The problem with the old handling
The grower had been packing into deep cartons. Depth is the enemy of a soft, light crop — punnets stacked too high crush the layers beneath, and a deep box of mushrooms traps respiration heat in the centre of the mass, accelerating spoilage on the run to market. The cartons were also single-trip, and carting rigid boxes back from the wholesaler each morning was wasted return-truck space on an operation that runs daily.
Why this product
They moved to the BPB-C3813UFV Folding Vented Plastic Half Crate: a 12 L Australian-Standard half crate measuring 385 × 289 × 130 mm, in PP, supplied as a refurbished (used) unit to keep the changeover affordable. Three features matched the crop precisely. The shallow profile limits how high punnets stack, so layer-crush is designed out rather than managed. The vented walls let respiration heat escape and keep air moving over the caps through the cold chain. And the crate folds flat — to a folded height of just 34 mm — so empties collapse for the morning return from the market.
Buying refurbished was a deliberate, budget-conscious choice: for a grower proving a format change on a fragile line, used crates at an MOQ of 192 let them trial returnables without a full new-unit outlay.
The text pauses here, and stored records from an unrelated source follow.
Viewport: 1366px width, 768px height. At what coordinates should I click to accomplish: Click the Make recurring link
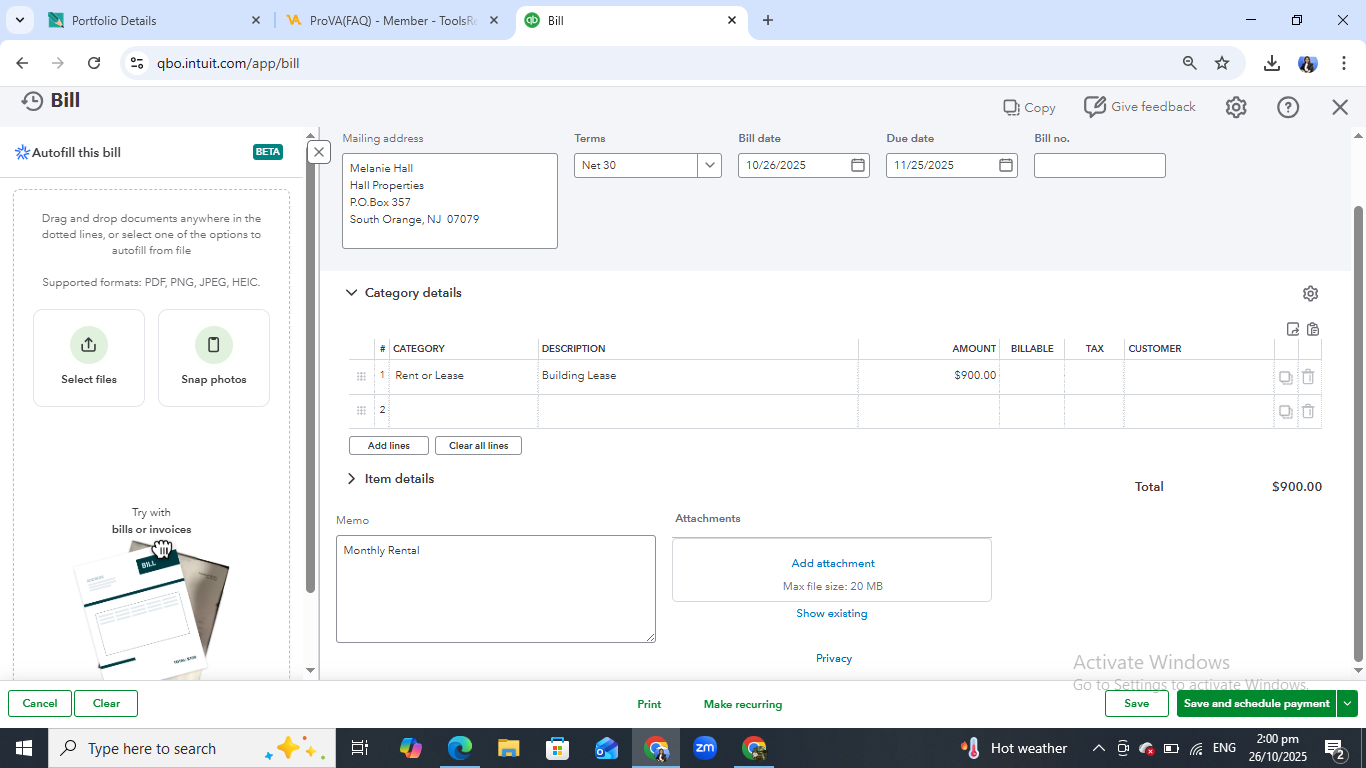point(742,704)
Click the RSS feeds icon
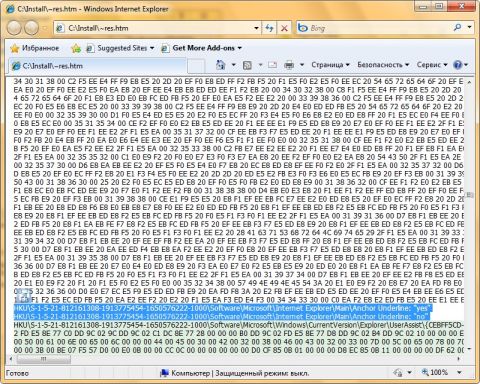The height and width of the screenshot is (384, 480). (x=247, y=65)
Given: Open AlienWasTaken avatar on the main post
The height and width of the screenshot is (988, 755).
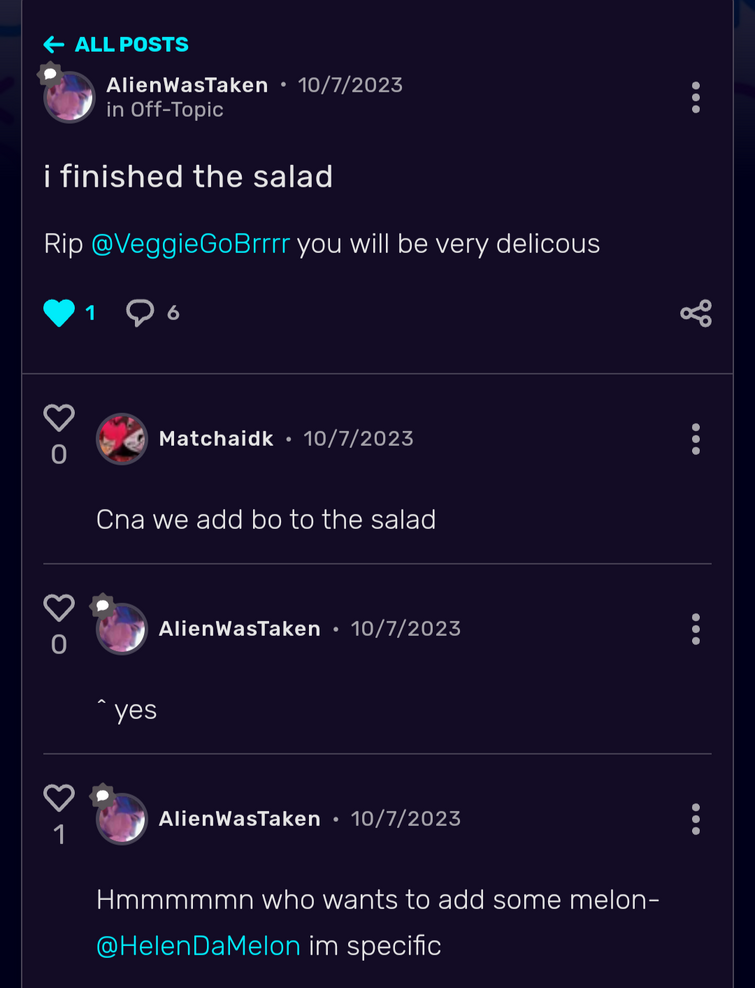Looking at the screenshot, I should (x=69, y=97).
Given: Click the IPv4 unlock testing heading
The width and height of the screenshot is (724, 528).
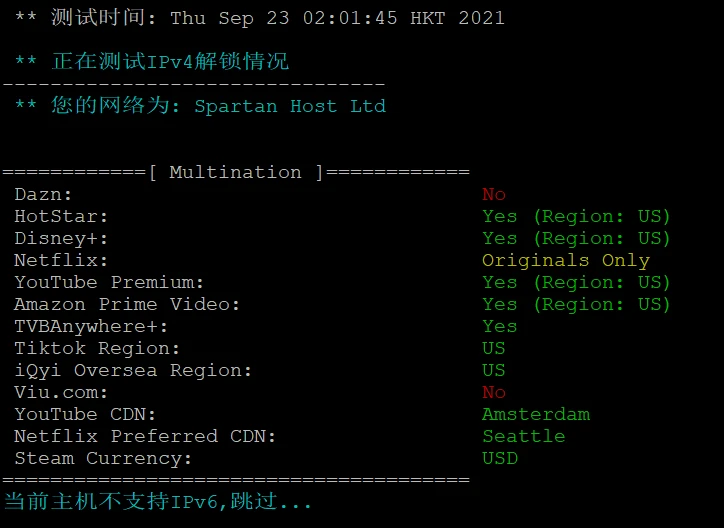Looking at the screenshot, I should [152, 62].

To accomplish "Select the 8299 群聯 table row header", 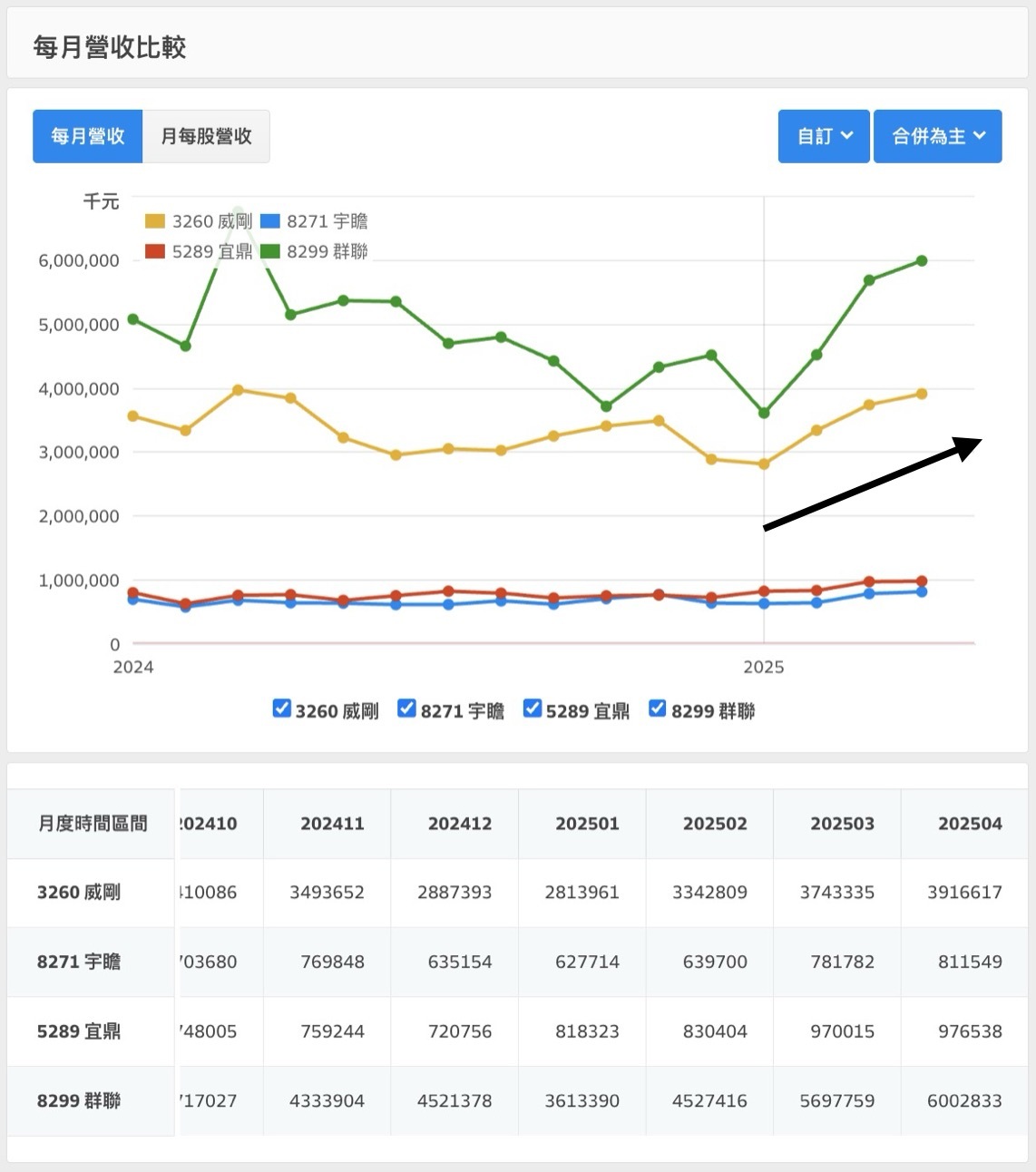I will (79, 1101).
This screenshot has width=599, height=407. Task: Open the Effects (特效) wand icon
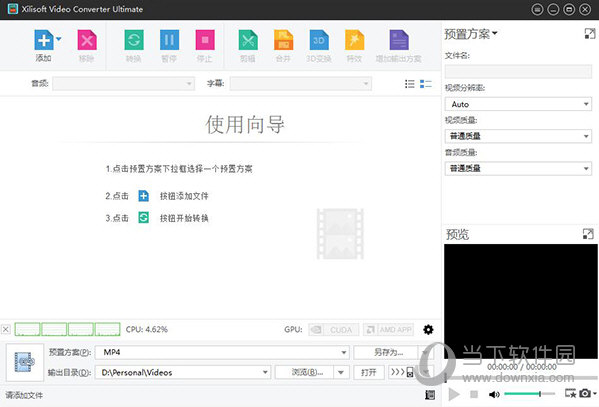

The numbers behind the format suit the crop. At 12 L and an empty weight of just 0.81 kg, a full crate of mushrooms stays light enough to handle gently and repeatedly without fatigue, and the 130 mm erected height keeps the pack shallow by design. The half-crate footprint of 385 × 289 mm is the other half of the equation: it cross-stacks, so a picker can build a stable, vented column on the pallet where airflow paths line up between layers rather than being sealed off — important when the whole point is to let respiration heat escape on the way to market.
How the rollout went
The half-crate footprint cross-stacks and stacks stably on the grower's existing pallets, so palletised dispatch to the market needed no change. Pickers adapted quickly to the shallower, gentler pack, and the fold-flat action suited the daily out-and-back rhythm — full crates to market, flat crates home.
The estimated result
Two effects stand out for a delicate crop. First, product quality: by stopping layer-crush and venting respiration heat, the crate cut the downgrades and spoilage that deep cartons had been causing — a meaningful reduction in crush-related product loss versus the boxes they replaced. Second, freight: collapsing the empties to 34 mm for the backhaul cut return-leg transport volume by an estimated 60–70% against carting rigid trays back each day. Because the units were bought refurbished, the format change landed at well under a new-unit cost. These are estimates tied to the crate's shallow vented design and fold ratio rather than a quoted price — but for a mushroom grower fighting both bruising and daily empty-freight, a shallow, vented, folding half crate is purpose-built for the job.